Records excerpted from a collection
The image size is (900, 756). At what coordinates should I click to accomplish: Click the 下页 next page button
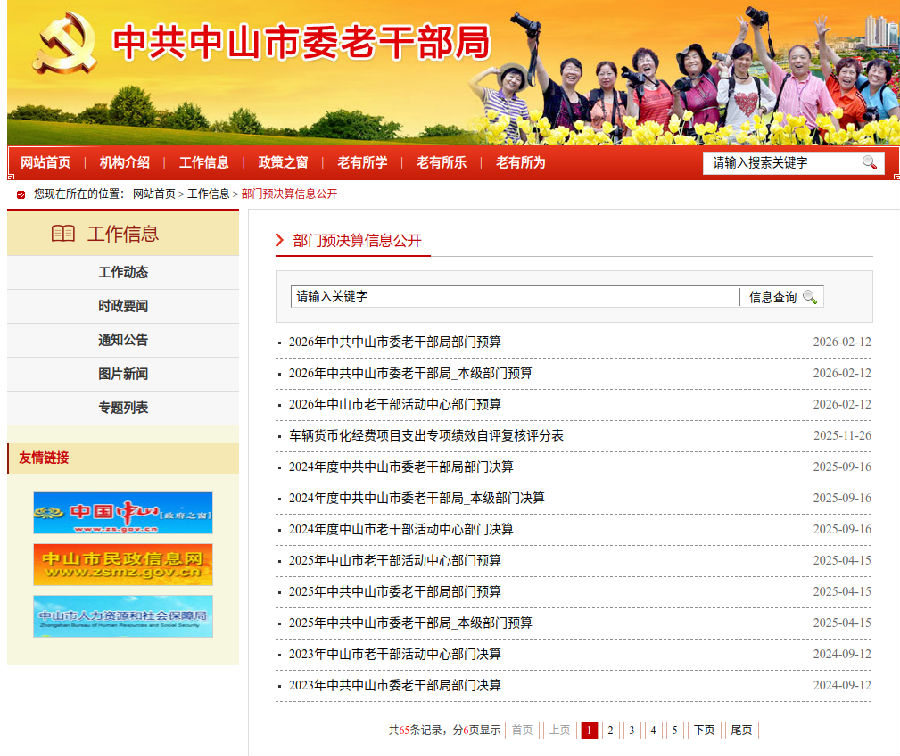pos(705,730)
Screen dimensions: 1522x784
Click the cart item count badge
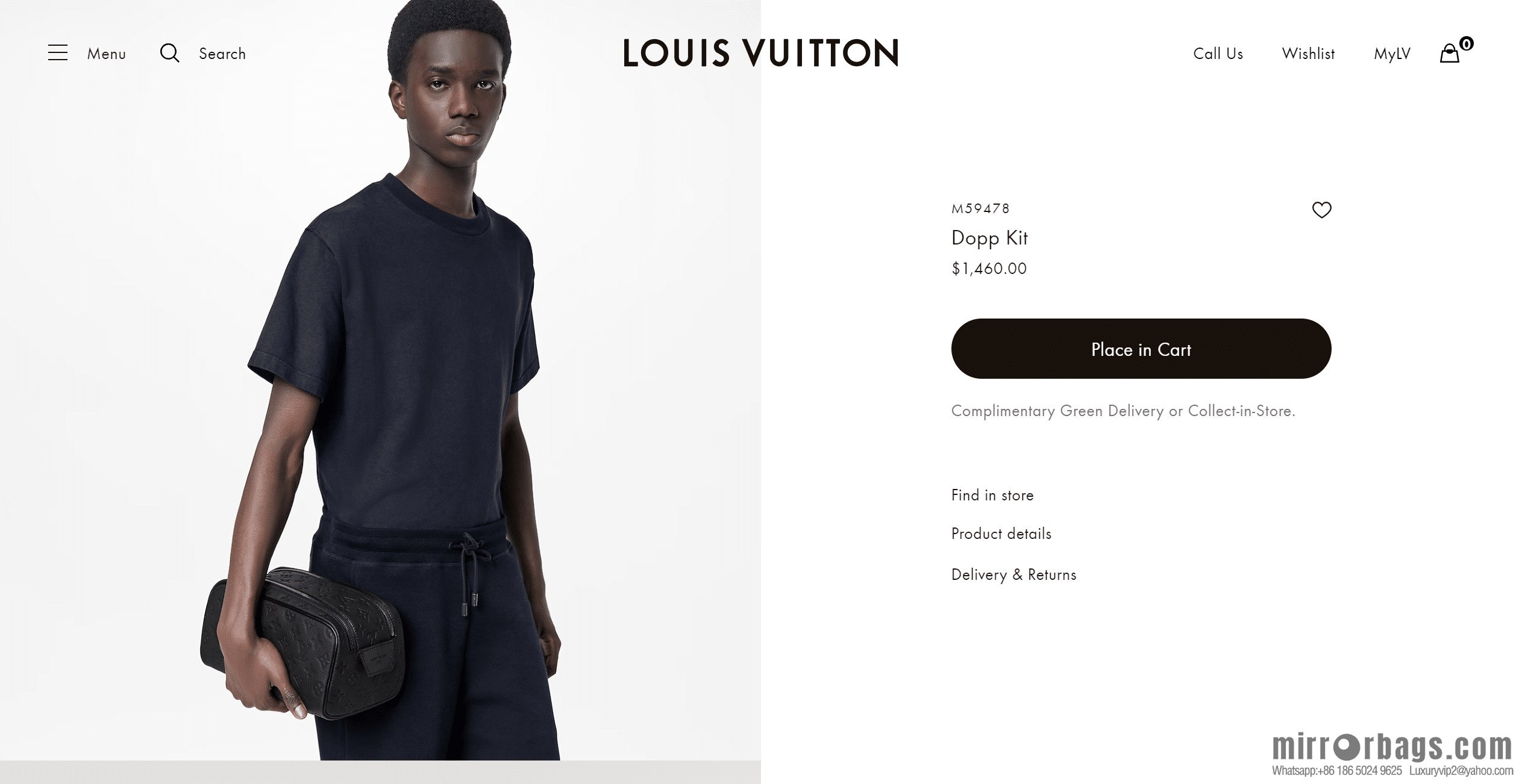coord(1466,43)
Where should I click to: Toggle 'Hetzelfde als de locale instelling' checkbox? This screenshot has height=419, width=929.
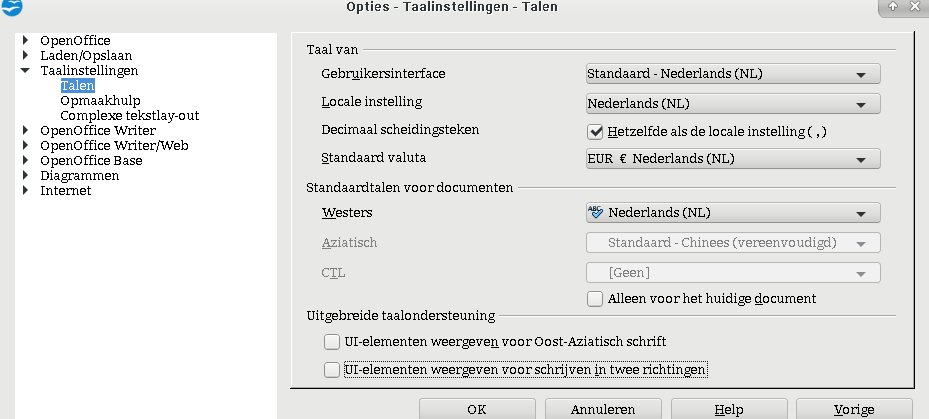(594, 131)
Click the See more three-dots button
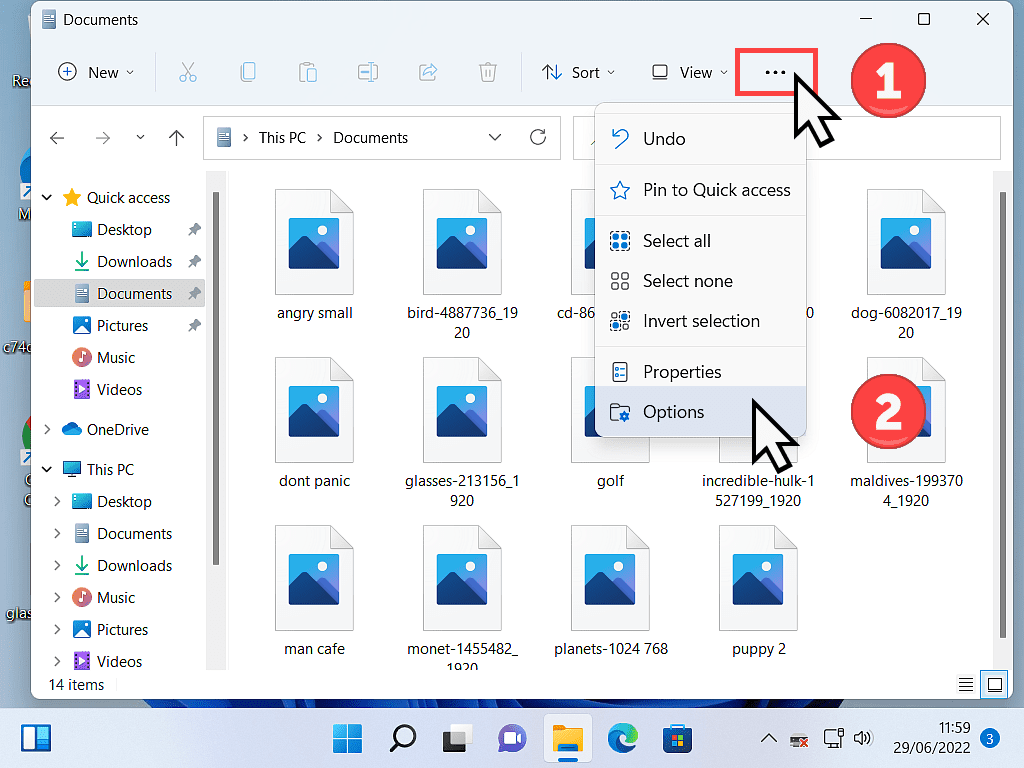This screenshot has width=1024, height=768. coord(775,73)
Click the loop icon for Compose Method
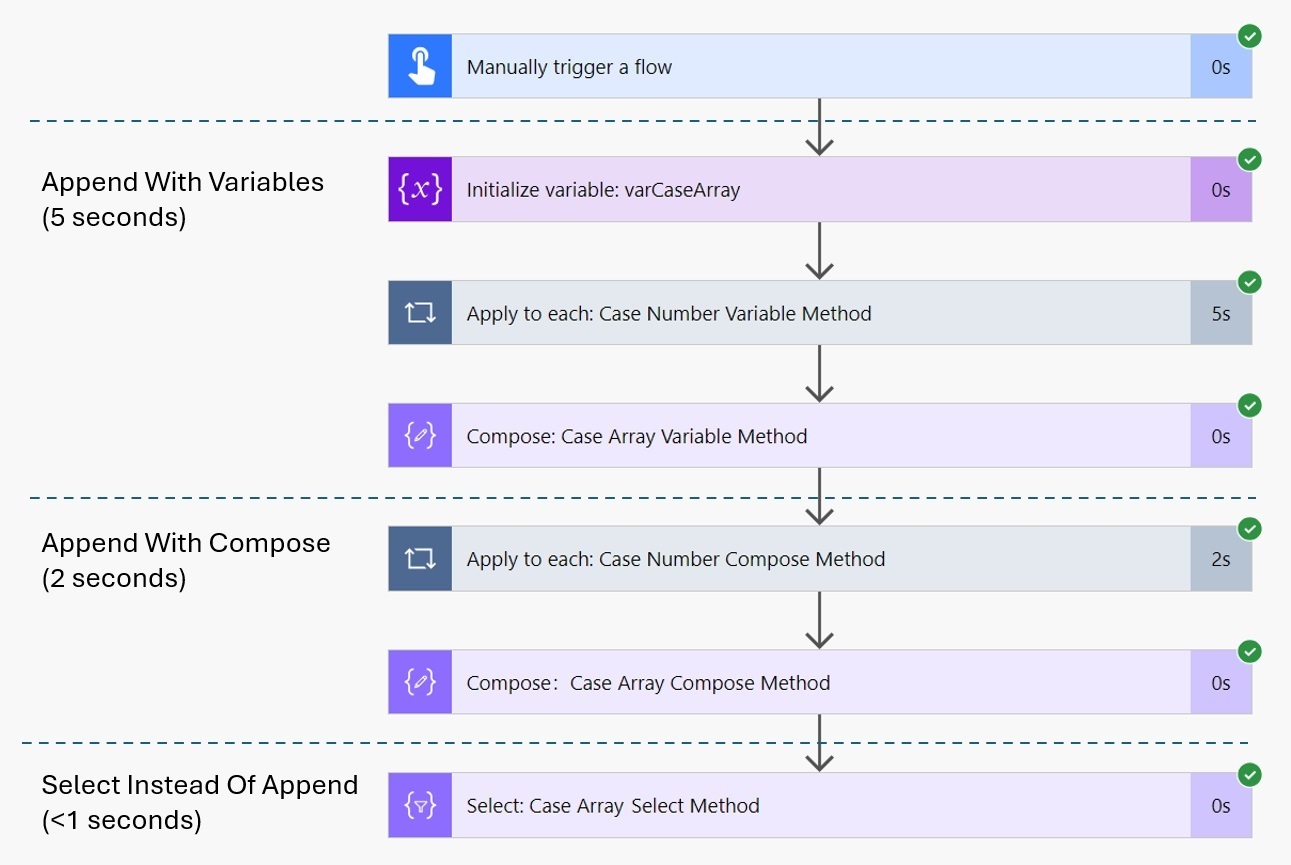The image size is (1291, 865). (x=420, y=559)

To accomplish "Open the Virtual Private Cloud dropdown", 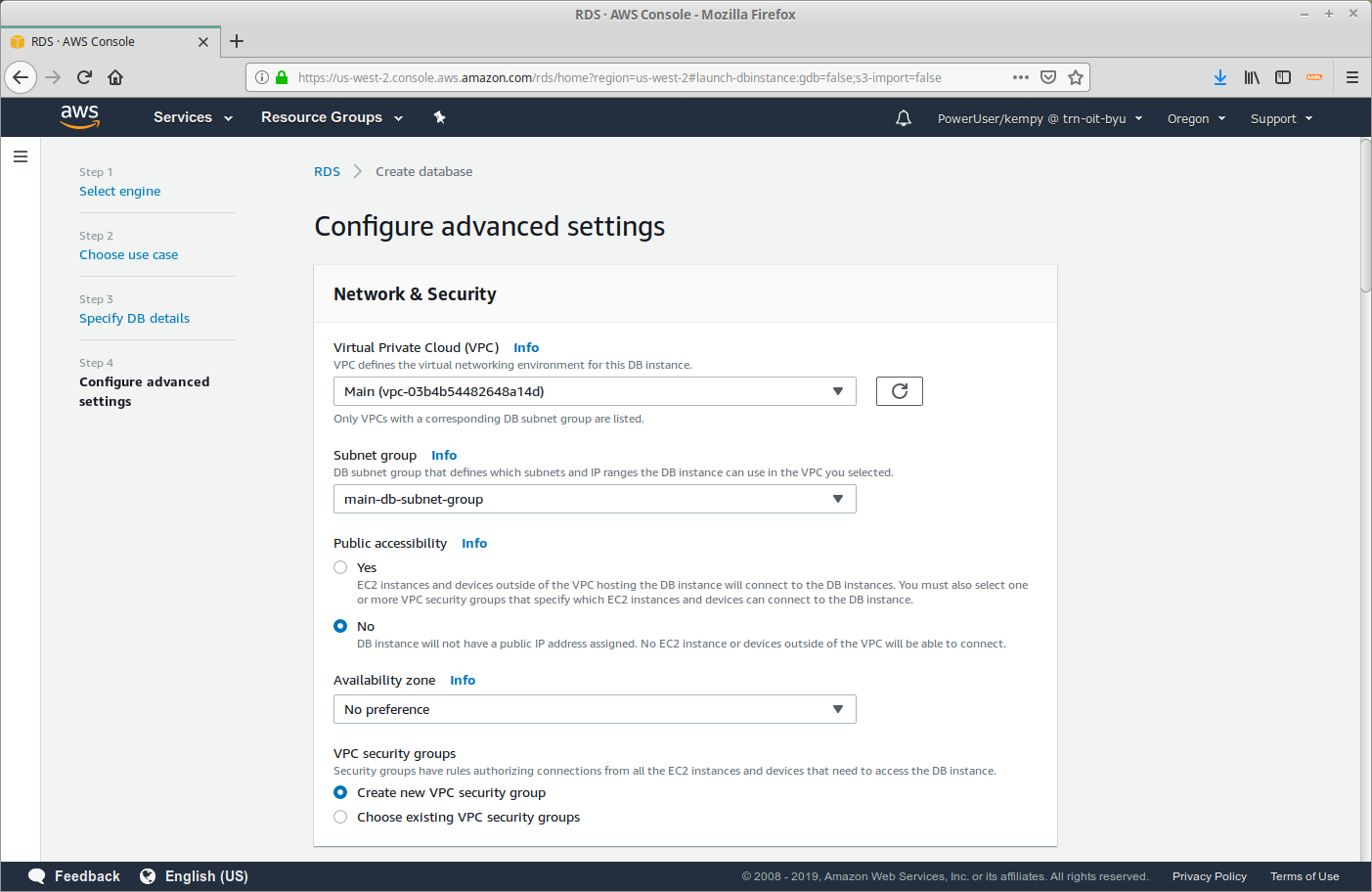I will (595, 391).
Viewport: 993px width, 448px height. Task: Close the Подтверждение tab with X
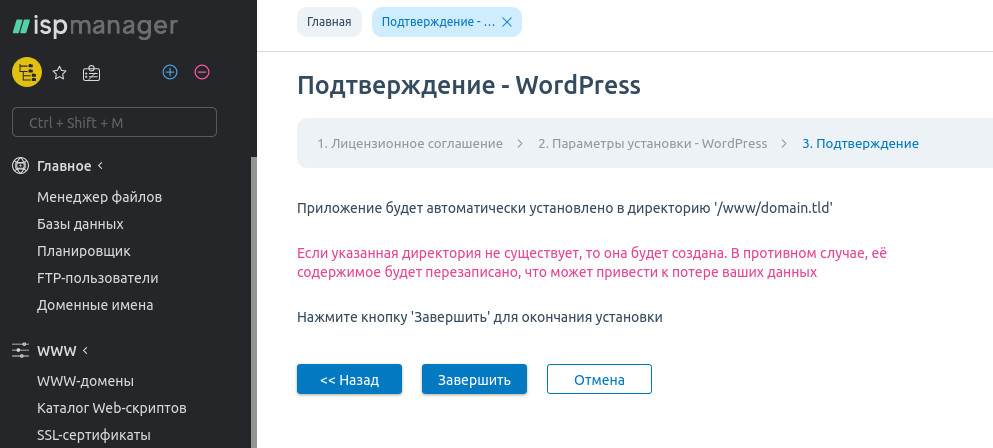click(x=506, y=22)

§ Task requirements: Format the records from the start through the line containing "The image size is (1291, 865). (x=420, y=559)", inclusive, as a two-column CSV with columns named input and output. Each record gets one row with its text and its answer, each in a single quoted field with line breaks replaced by spaces, and the pictures are left out.

§ Answer to the problem:
input,output
"The image size is (900, 756). At what coordinates should I click to accomplish: Click the 下页 next page button","pos(705,730)"
"Screen dimensions: 1522x784 Click the cart item count badge","coord(1466,43)"
"Where should I click to: Toggle 'Hetzelfde als de locale instelling' checkbox? This screenshot has height=419, width=929.","(594, 131)"
"Click the See more three-dots button","This screenshot has width=1024, height=768. coord(775,73)"
"Click the loop icon for Compose Method","The image size is (1291, 865). (x=420, y=559)"